Humussphäre ist ein Projekt zu humusaufbauenden und energiesparenden Methoden in der Landwirtschaft. Durchgeführt wird es hier auf dem Hof Hollergraben seit März 2005.
Das Projektteam besteht aus Herwig Pommeresche, Norwegen; Bernd Scholl, Ansbach und Klaus Strüber vom Hof Hollergraben, beauftragt von der Gesellschaft für Landwirtschaft und Pädagogik, Bremen.

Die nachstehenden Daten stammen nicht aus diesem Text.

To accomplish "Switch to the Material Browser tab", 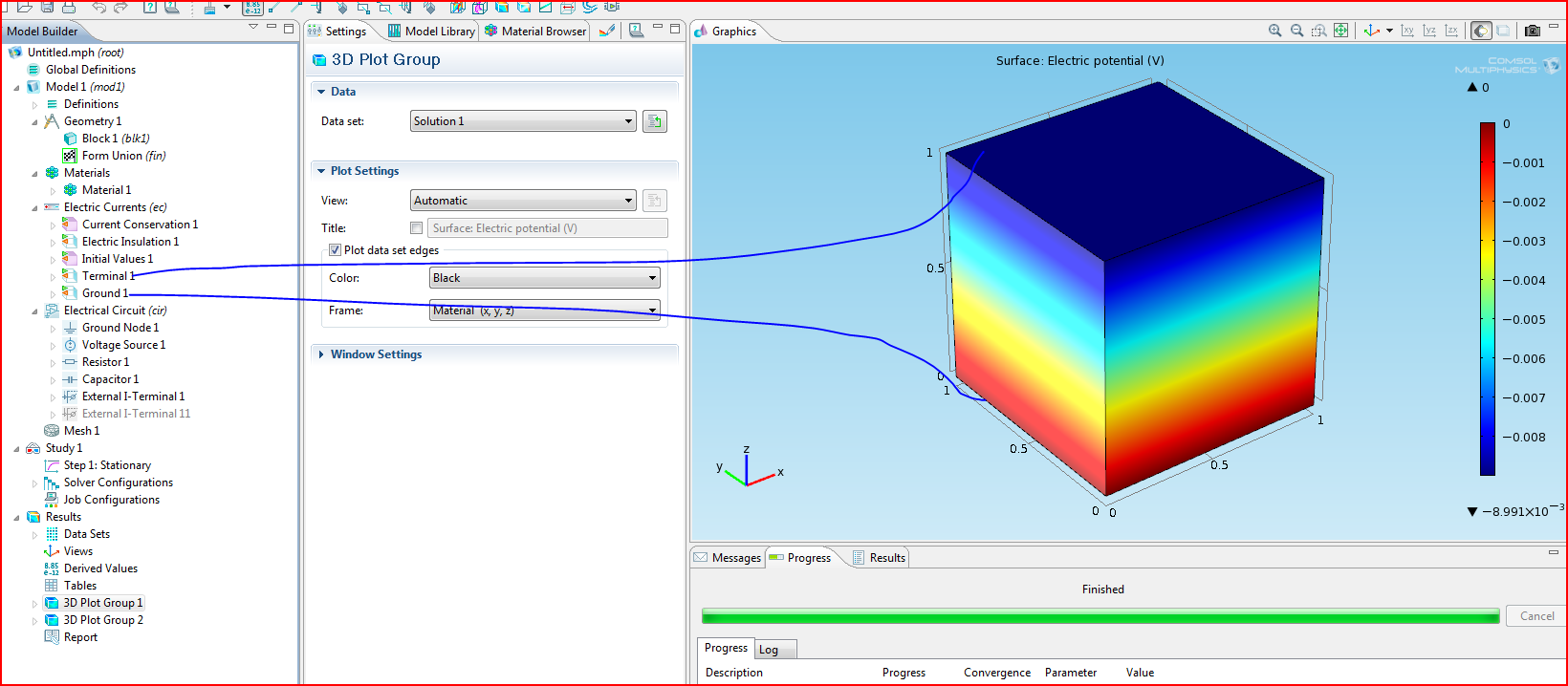I will click(535, 32).
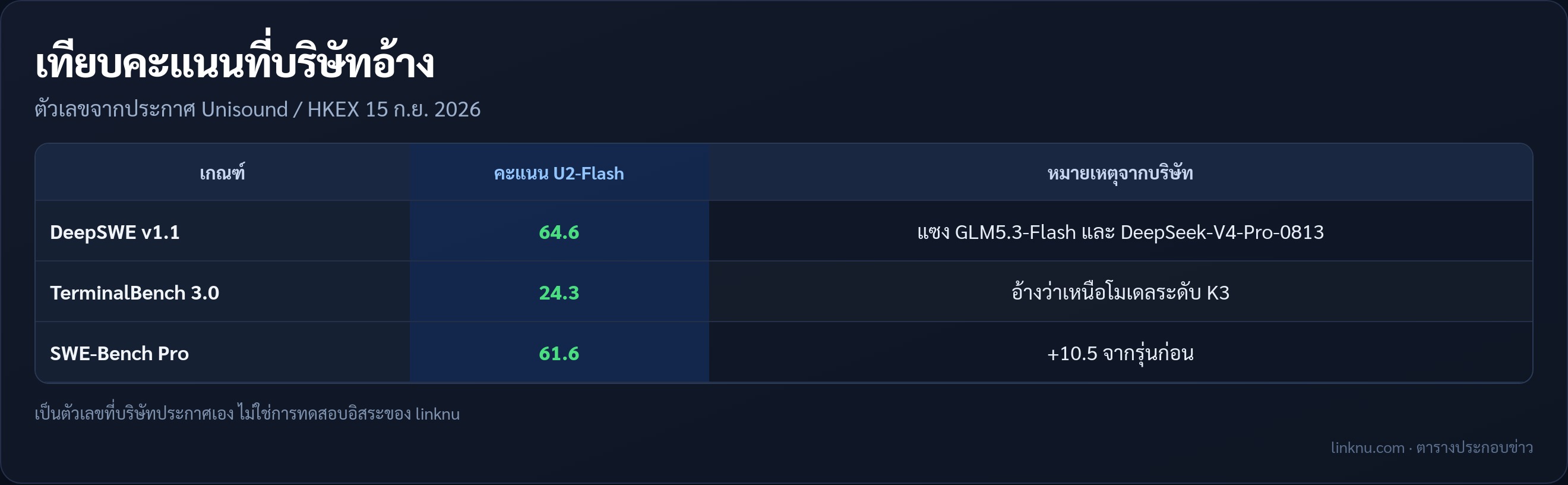Image resolution: width=1568 pixels, height=485 pixels.
Task: Select the Unisound / HKEX subtitle text
Action: point(258,109)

Gefördert wird das Projekt von der Zukunftsstiftung Landwirtschaft, der bäuerlichen Gesellschaft Nordwestdeutschlands, der Software AG-Stiftung und der Aktion Kulturland.

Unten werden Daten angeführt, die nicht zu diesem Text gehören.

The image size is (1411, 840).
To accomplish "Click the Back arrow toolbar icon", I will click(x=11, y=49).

Ein Schlepper wurde von der Firma Roden - Landtechnik in Lensahn bereitgestellt.
Die bisherigen Verüffentlichungen zum Projekt können Sie als PDF-Datei im Internet downloaden: Unter http://orgprints.org/about.html nach dem Autor "Strüber" suchen.
An dieser Stelle ein herzliches Dankeschön an alle Unterstützenden des Projektes!

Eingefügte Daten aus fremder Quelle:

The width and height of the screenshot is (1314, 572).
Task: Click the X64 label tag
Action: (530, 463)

Das Projekt Humussphäre untersucht zuerst Methoden, mit denen die Bodenfruchtbarkeit, die Bodengare und der Humusgehalt, also die Lebendigkeit des Bodens auf ein höheres Niveau angehoben werden kann, um dann festzustellen, ob auf diesen Böden Pferde wirtschaftlich und ökologisch erfolgreich eingesetzt werden können.
Hier werden die aktuellen Ergebnisse beschrieben, wenn Sie sich näher informieren möchten, nehmen Sie bitte mit uns Kontakt auf.
In einem Rechts/Linksversuch werden 3 Parzellen a 200m_ jeweils auf einer Seite vom Schlepper und vom Pferd bearbeitet, begleitet wird der Versuch von der Universität Kiel. In 2008 wird ermittelt, dass ein leichterer Traktor höhere Bodenverdichtungen erzeugt als die schwereren Pferde.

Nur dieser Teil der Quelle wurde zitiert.